Stated problem 1 :: From the workshop page below, pull out the passage that begins at the words "This one-day workshop" and stops after "approaches listed below.", copying it word for word.
Stated problem 2 :: According to the workshop page below, which two cryptographic techniques is the machine learning community showing growing interest in for secure computation during training and inference?

===== Text =====

Privacy in Machine Learning

Direct Link to Live Stream Virtual NeurIPS 2021 Workshop


This one-day workshop focuses on privacy-preserving machine learning techniques for large-scale data analysis, both in the distributed and centralized settings, and on scenarios that highlight the importance and need for these techniques (e.g., via privacy attacks). There is growing interest from the Machine Learning (ML) community in leveraging cryptographic techniques such as Multi-Party Computation (MPC) and Homomorphic Encryption (HE) for secure computation during training and inference, as well as Differential Privacy (DP) for limiting the privacy risks from the trained model itself. We encourage both theory and application-oriented submissions exploring a range of approaches listed below.

  • Privacy-preserving machine learning
  • Differential privacy: theory, applications, and implementations
  • Statistical and information-theoretic notions of privacy, including DP relaxations
  • Empirical and theoretical comparisons between different notions of privacy
  • Privacy-preserving data sharing, anonymization, and privacy of synthetic data
  • Privacy attacks
  • Federated and decentralized privacy-preserving algorithms
  • Policy-making aspects of data privacy
  • Secure multi-party computation techniques for machine learning
  • Learning on encrypted data, homomorphic encryption
  • Privacy in autonomous systems
  • Online social networks privacy
  • Privacy and private learning in computer vision and natural language processing tasks
  • Programming languages for privacy-preserving data analysis
  • Relations of privacy with fairness, transparency and adversarial robustness
  • Machine unlearning and data-deletion

Call For Papers & Important Dates

Download Full CFP

Submission deadline: September 16 17, 2021 (UTC)

===== Data supplied =====

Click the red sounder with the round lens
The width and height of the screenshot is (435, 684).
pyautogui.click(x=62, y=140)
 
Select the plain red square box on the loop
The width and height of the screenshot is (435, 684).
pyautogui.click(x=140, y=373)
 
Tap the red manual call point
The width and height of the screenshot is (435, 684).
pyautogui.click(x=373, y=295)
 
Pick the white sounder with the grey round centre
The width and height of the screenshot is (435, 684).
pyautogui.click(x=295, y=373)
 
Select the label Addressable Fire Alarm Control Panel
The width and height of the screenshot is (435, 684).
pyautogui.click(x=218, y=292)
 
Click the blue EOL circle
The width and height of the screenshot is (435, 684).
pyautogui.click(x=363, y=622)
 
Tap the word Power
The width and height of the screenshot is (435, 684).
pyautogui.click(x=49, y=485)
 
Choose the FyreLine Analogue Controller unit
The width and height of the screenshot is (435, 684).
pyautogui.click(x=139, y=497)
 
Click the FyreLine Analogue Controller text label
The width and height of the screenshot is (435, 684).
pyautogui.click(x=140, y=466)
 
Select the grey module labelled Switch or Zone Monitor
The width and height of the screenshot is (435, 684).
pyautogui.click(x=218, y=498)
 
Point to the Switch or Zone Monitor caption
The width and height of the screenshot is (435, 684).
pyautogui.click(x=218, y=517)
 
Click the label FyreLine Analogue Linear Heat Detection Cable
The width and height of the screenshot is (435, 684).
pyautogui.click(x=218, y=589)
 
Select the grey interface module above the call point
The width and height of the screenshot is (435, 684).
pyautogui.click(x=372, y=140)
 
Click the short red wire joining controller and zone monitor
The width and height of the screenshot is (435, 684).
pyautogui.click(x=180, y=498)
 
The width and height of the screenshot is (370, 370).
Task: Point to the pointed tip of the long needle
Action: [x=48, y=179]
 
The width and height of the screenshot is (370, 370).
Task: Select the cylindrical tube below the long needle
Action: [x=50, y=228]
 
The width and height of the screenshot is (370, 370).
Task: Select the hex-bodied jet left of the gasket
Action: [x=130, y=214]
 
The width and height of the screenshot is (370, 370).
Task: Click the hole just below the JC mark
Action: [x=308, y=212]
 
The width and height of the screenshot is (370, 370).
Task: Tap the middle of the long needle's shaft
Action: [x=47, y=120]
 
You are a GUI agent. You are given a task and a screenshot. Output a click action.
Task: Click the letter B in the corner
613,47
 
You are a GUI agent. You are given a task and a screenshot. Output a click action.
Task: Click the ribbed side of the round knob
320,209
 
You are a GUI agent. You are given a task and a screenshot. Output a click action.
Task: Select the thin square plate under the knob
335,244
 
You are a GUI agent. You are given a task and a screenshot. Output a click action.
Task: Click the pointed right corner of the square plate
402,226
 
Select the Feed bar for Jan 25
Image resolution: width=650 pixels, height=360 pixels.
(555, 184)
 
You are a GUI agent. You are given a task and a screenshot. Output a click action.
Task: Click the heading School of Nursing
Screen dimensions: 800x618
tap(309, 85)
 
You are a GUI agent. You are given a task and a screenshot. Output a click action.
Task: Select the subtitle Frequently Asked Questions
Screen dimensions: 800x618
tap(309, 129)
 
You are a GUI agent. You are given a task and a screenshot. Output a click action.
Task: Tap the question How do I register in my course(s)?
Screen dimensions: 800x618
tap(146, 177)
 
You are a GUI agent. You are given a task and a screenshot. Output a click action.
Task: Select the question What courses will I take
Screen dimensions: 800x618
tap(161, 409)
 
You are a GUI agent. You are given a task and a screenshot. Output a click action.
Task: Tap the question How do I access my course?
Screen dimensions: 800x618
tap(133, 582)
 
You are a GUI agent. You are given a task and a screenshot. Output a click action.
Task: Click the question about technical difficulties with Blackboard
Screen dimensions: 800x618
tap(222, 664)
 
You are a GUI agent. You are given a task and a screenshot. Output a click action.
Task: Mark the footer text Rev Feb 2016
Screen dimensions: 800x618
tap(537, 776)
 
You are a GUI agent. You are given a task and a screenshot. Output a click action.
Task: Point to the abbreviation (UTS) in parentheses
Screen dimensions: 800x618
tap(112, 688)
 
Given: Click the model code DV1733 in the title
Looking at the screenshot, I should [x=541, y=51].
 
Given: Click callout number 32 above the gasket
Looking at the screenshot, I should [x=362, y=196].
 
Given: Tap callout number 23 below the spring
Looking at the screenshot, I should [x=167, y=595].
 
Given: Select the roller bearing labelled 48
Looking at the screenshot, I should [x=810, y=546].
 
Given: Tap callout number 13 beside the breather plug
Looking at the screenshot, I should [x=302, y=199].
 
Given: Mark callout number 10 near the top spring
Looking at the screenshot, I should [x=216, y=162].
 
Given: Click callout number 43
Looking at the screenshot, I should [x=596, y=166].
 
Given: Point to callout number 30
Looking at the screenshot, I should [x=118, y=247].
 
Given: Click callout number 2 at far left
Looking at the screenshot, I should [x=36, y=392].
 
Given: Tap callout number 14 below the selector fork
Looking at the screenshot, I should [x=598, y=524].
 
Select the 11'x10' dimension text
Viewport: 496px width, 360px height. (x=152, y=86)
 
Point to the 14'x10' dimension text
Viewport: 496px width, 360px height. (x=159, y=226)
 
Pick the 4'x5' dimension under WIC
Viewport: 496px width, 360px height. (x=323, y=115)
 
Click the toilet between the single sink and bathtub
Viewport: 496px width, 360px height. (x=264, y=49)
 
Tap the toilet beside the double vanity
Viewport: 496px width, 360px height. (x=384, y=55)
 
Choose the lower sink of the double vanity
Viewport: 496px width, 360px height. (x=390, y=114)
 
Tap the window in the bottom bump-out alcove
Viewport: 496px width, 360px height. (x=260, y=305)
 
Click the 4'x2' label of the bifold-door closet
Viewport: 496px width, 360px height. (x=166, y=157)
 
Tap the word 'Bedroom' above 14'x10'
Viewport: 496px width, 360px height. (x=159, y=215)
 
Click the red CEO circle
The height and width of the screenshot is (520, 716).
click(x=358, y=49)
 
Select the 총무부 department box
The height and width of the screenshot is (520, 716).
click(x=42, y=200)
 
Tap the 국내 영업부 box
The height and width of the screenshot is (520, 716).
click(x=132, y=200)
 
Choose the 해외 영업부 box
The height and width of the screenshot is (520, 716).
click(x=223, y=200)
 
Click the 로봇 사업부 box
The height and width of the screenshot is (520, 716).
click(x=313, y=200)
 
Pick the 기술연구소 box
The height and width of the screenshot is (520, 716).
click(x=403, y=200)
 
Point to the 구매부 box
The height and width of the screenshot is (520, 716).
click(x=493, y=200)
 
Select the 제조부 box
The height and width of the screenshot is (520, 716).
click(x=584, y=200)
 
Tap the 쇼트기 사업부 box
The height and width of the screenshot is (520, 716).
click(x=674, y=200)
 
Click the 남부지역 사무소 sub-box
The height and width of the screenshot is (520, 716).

=====

Expected output 1 ::
This one-day workshop focuses on privacy-preserving machine learning techniques for large-scale data analysis, both in the distributed and centralized settings, and on scenarios that highlight the importance and need for these techniques (e.g., via privacy attacks). There is growing interest from the Machine Learning (ML) community in leveraging cryptographic techniques such as Multi-Party Computation (MPC) and Homomorphic Encryption (HE) for secure computation during training and inference, as well as Differential Privacy (DP) for limiting the privacy risks from the trained model itself. We encourage both theory and application-oriented submissions exploring a range of approaches listed below.

Expected output 2 :: Multi-Party Computation (MPC) and Homomorphic Encryption (HE).